城之内克美×海馬瀬人子。
両方女の子の百合城海です。
『Why...?』の続きになりますので、先にそちらを読まれた方が設定が分かり易いと思います。
「城之内…。オレを好きにしてくれ…」
呆然と立ち竦む克美の前で、瀬人子は自ら制服を脱ぎだした。そして下着だけの姿になると、ベッドに仰向けになって足を開く。淡いブルーのシルクの下着が、瀬人子に良く似合っていて綺麗だった。
ゴクリと生唾を飲み込むと、その音に気付いたように瀬人子が手招きをする。
「はやく…城之内…」
その色っぽい声についに我慢が出来なくなり、克美は瀬人子が待つベッドに乗り上げた。ギシリ…とベッドのスプリングが鳴る。
「本当に…触っていいの…?」
「あぁ、構わない…」
何かを期待しているかのような潤んだ瞳で、瀬人子は克美にそう言った。その言葉に克美は頷いて、そっと掌を瀬人子の内股に這わしてみる。滑らかな白い肌が掌に吸い付いてくるようで、知らず知らずの内に興奮してしまう。
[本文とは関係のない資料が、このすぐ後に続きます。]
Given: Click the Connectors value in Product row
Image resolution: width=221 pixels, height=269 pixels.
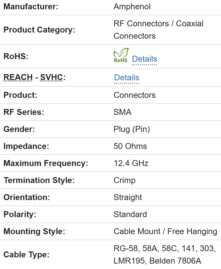Looking at the screenshot, I should click(135, 95).
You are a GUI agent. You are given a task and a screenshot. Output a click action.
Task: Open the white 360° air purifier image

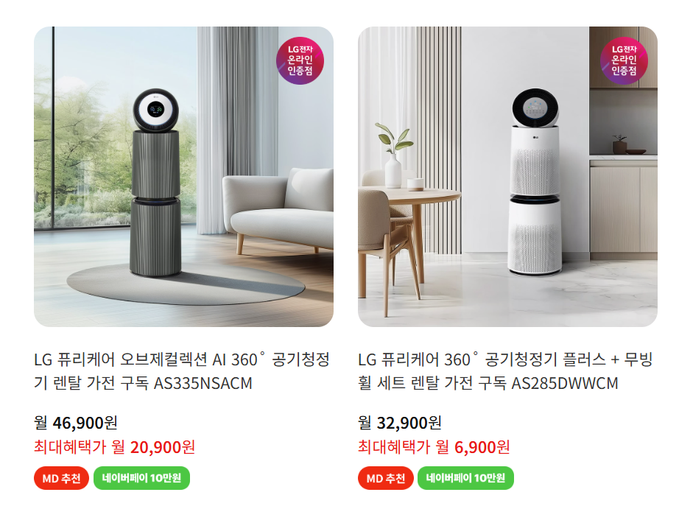coord(507,177)
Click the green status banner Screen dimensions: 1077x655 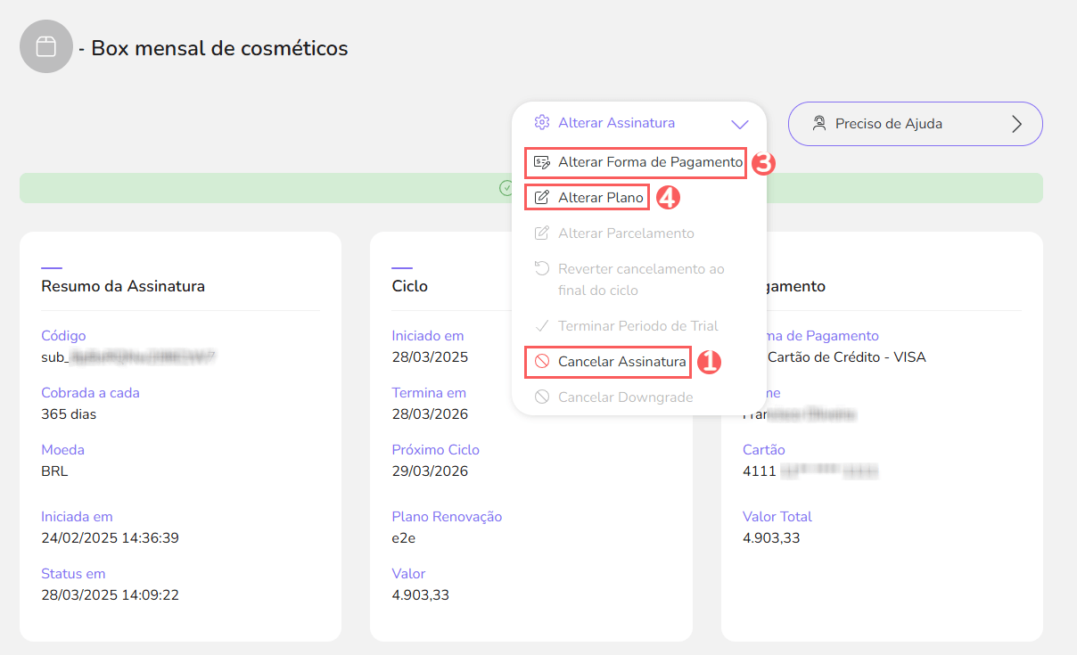[267, 188]
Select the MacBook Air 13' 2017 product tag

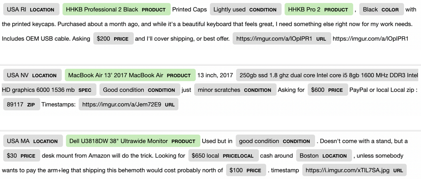click(x=130, y=75)
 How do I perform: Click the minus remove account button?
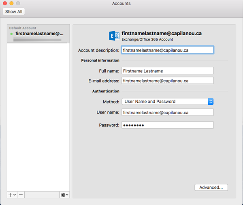(x=21, y=195)
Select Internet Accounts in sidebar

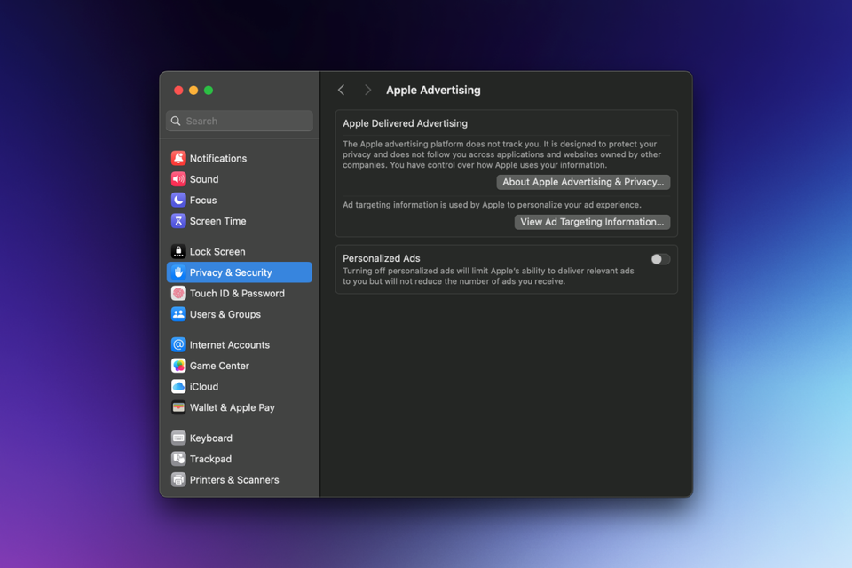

擽るようにサラリと撫で上げて、そしてシルクの下着へと手を伸ばした。布の上から割れ目を探るように指を潜り込ませる。そこはしっとりと柔らかく、どこまでも深く克美の指を飲み込んで…。
「あっ…! 城之内…っ」
瀬人子が可愛らしい声をあげたと思った瞬間、克美は唐突に現実に引き戻された。
部屋の中はまだ薄暗い。外では小鳥が鳴いている。
自室の固い布団の上で、克美は目を覚ました。夢から覚めたばかりで未だ呆然とし、心臓もドクドクと激しく鳴っている。ゆっくりと身体を起こして枕元の目覚まし時計を確認してみると、起きるにはまだ全然早い時間だった。その事実に舌打ちをする。
今日は連休明けの休刊日だった為、新聞配達のバイトは休みだった。それ故、せっかくだからギリギリまでゆっくり寝ていようと決めていた克美は、ポッカリと目覚めてしまった事に酷く腹を立ててしまう。だからと言ってこのまま起きるのも何なので、再び寝直そうと体勢を変えた時だった。
「っ………」
先程まで見ていた夢の影響なのだろう。身体が妙に熱くなっている事に気付いてしまう。要は興奮…していたのだ。
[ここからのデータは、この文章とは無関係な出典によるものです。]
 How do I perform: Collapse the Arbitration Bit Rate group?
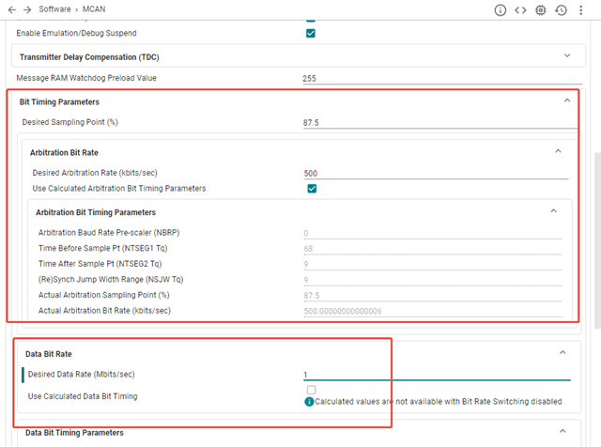[x=558, y=151]
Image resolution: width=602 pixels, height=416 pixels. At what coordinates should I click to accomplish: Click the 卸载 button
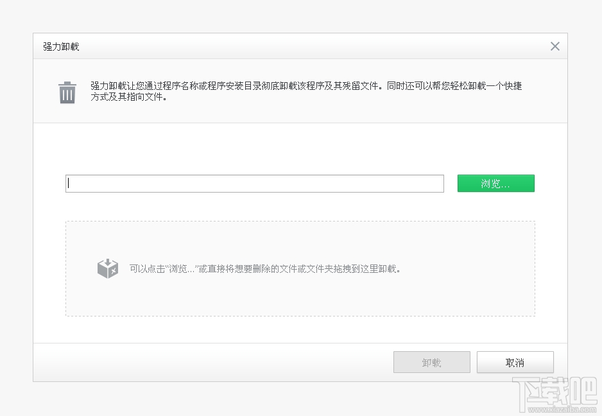431,361
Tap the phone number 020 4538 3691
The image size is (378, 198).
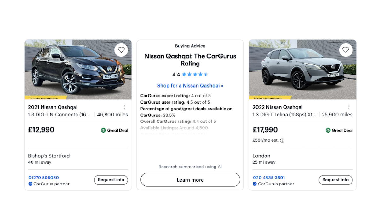click(x=269, y=178)
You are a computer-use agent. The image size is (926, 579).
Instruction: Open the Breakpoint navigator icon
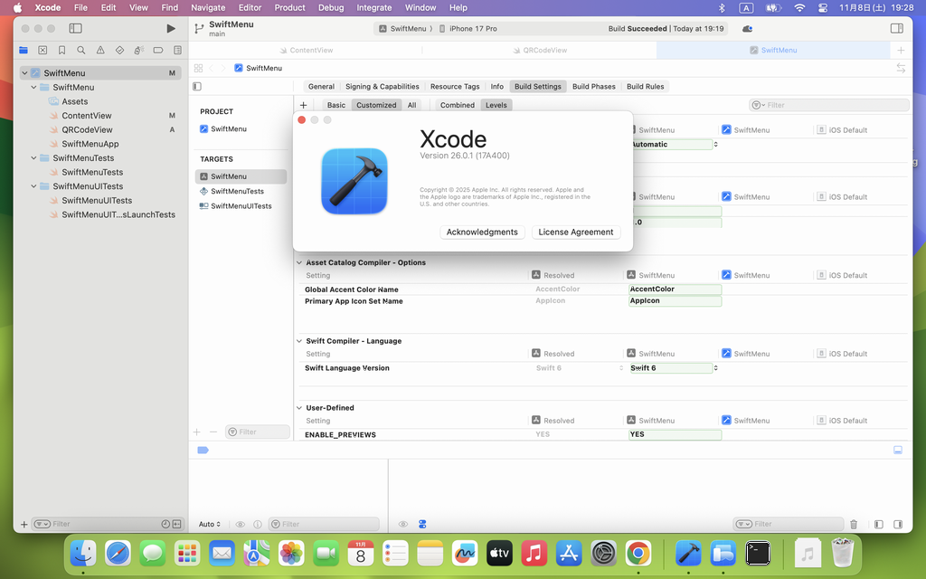pyautogui.click(x=158, y=51)
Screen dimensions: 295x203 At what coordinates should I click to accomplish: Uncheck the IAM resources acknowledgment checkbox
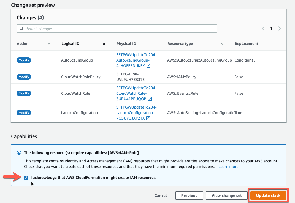26,178
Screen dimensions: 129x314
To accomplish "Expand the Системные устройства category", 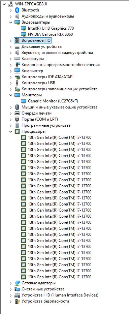I will pos(11,289).
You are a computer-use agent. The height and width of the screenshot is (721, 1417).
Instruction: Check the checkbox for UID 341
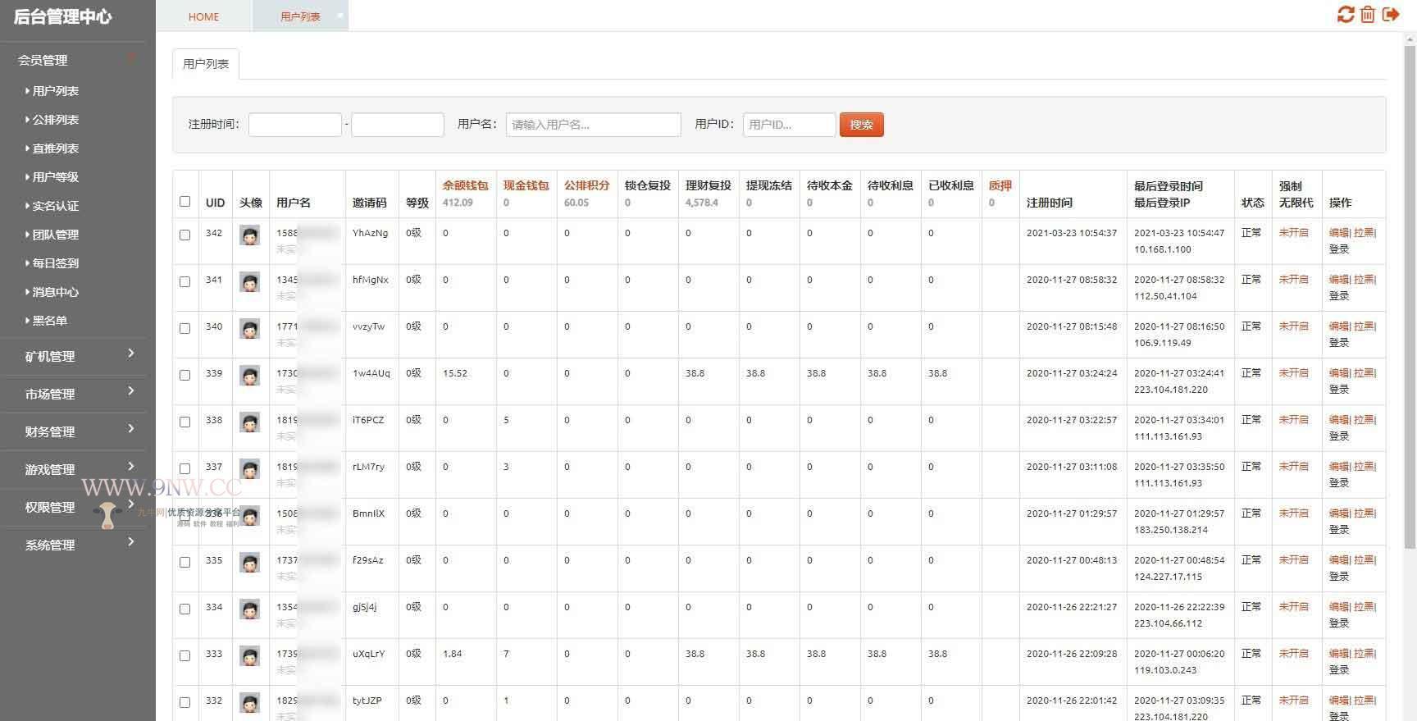185,281
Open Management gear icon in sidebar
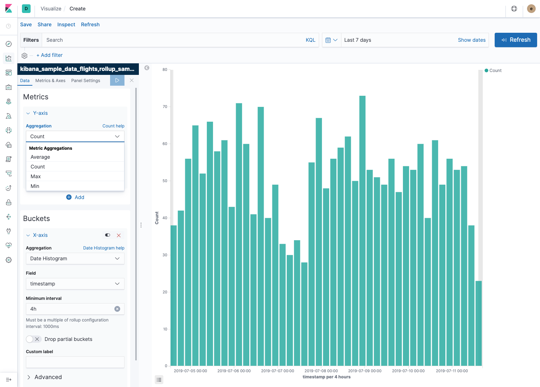 coord(9,260)
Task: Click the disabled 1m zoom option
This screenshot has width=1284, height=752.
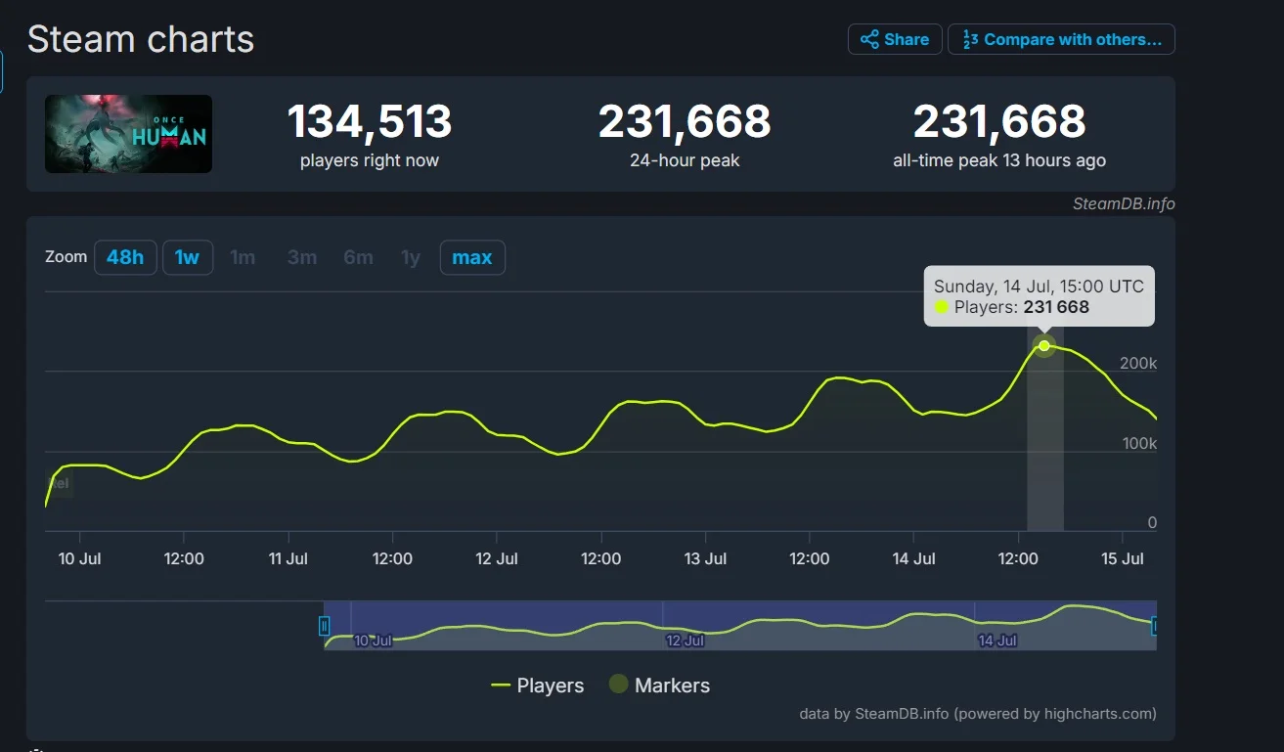Action: [x=243, y=257]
慌てて身体を強く抱き締めて我慢しようとするが、どうにもこの熱は収まってくれそうにない。
仕方無く克美はパジャマのズボンと下着を少しずらし、自分の足の間に手を差し込んだ。そして自らの性器に指を強く押し当てる。
「あ…、かい…ば…」
頭の中には先程まで目の前で展開されていた瀬人子の姿があって、自分の指の動きでイヤイヤと可愛らしく喘いでいる。頭の中の瀬人子の快感と、現実の自分の快感が重なった時…。
「っ………!!」
克美は軽く身体を硬直させて達してしまう。後に残るのは異常なまでの背徳感と虚しさだけ。上がる息を飲み込んで、克美は深く深く嘆息した。
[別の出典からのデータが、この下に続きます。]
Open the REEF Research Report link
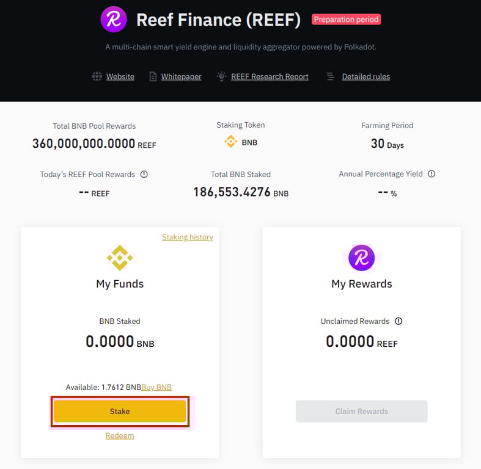This screenshot has width=481, height=469. point(270,76)
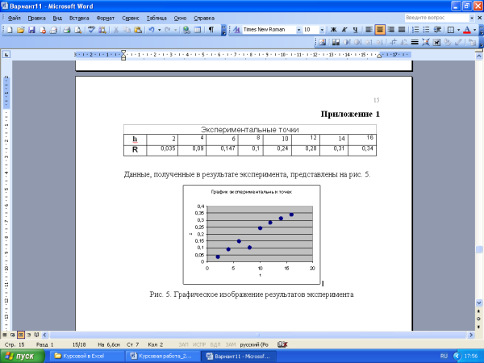Image resolution: width=484 pixels, height=363 pixels.
Task: Create a new blank document
Action: pos(9,30)
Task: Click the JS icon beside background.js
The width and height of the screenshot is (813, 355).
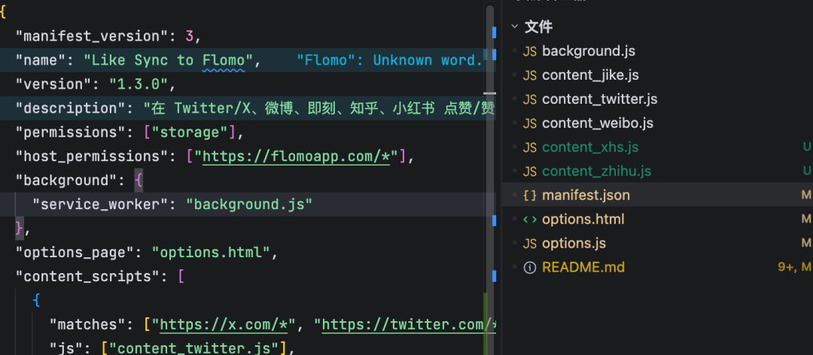Action: pos(530,51)
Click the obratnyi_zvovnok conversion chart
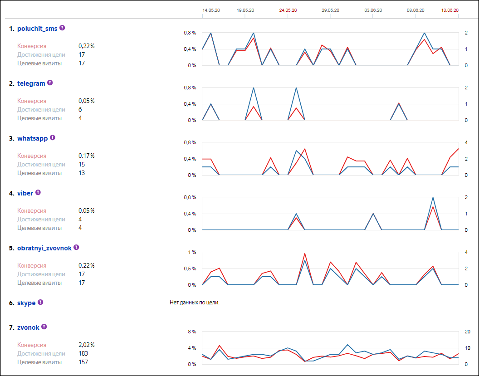The height and width of the screenshot is (376, 479). (x=330, y=270)
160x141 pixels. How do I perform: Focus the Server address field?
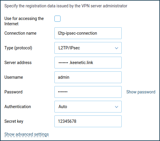pos(88,63)
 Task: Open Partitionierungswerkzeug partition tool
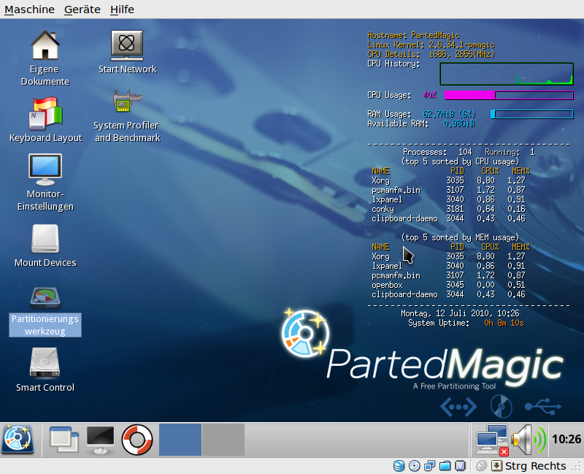[45, 298]
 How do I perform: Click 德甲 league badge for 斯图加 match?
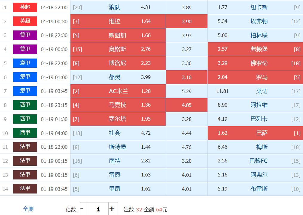pyautogui.click(x=25, y=35)
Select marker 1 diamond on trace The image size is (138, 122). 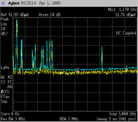pos(61,73)
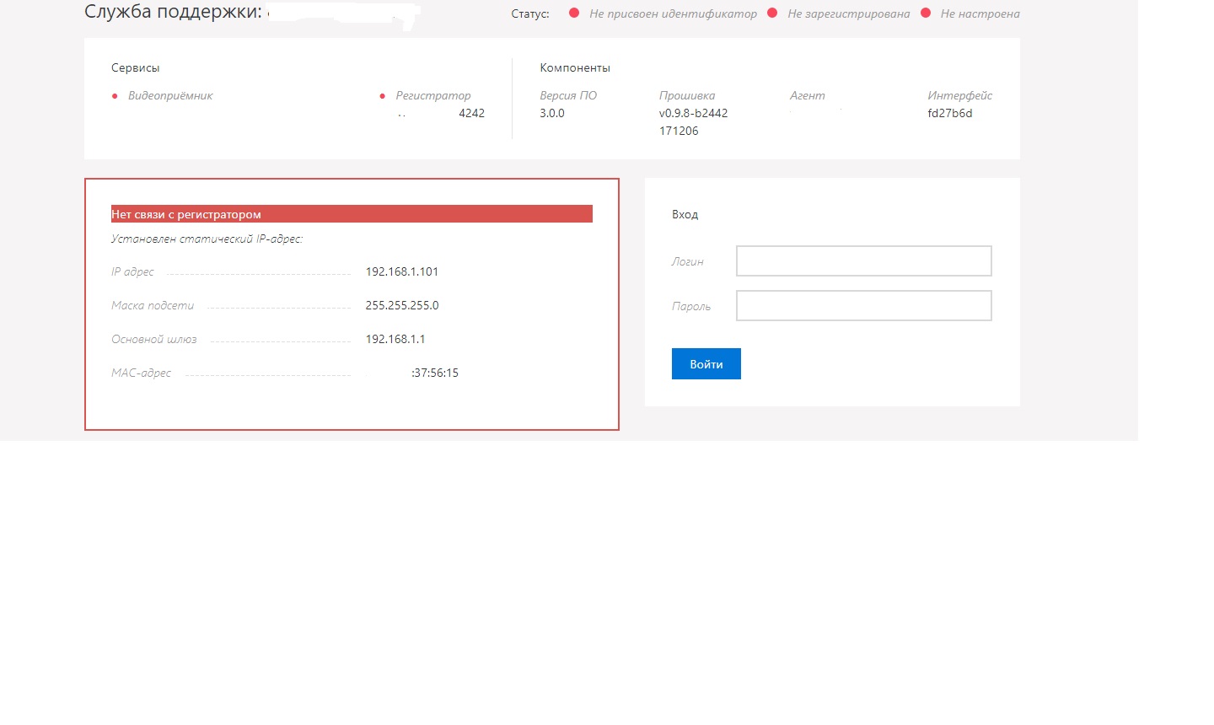The width and height of the screenshot is (1214, 725).
Task: Click the "Служба поддержки" heading
Action: pyautogui.click(x=173, y=13)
克美の頭の中では、今とんでも無い異常事態が発生していた。高校に入ってからずっと親友だと思って来た瀬人子に対して、『あらぬ』想いが湧き出していたのである。
きっかけは数週間程前に海馬邸でお泊まり会をした時の事。風呂場でじゃれて瀬人子の小さな胸を巫山戯半分に揉んだ時、克美は自分の中に今までとは違う何か別の感情が生まれたのに気付いたのだ。
最初はただの勘違いだと思った。同じ女の子である瀬人子にこんな想いを抱くのは間違いだと。
それなのに日々想いは膨らんでいく。既に恒例となってしまった週末のお泊まり会で、瀬人子と一緒に着替える度に、一緒にお風呂に入る度に、そして同じベッドで共に眠りにつく度に、瀬人子の存在は克美の心に深く根付いていったのだった。
その想いの正体に、克美はもう気付いていた。だが気付いたからといって、一体どうしろというのだろう。相手は男では無い。自分と同じ女の子なのだ。想いを告げたからといって、結ばれる事は決して無い。しかも自分達は大の親友である。親友として自分を好いてくれている瀬人子の想いを、克美は傷付けたくは無かった。
そう思って今まで必死に自らの感情を押し隠して来たが、既に生まれている感情を消す事等出来ず、その想いを我慢する事もそろそろ限界に近付いている。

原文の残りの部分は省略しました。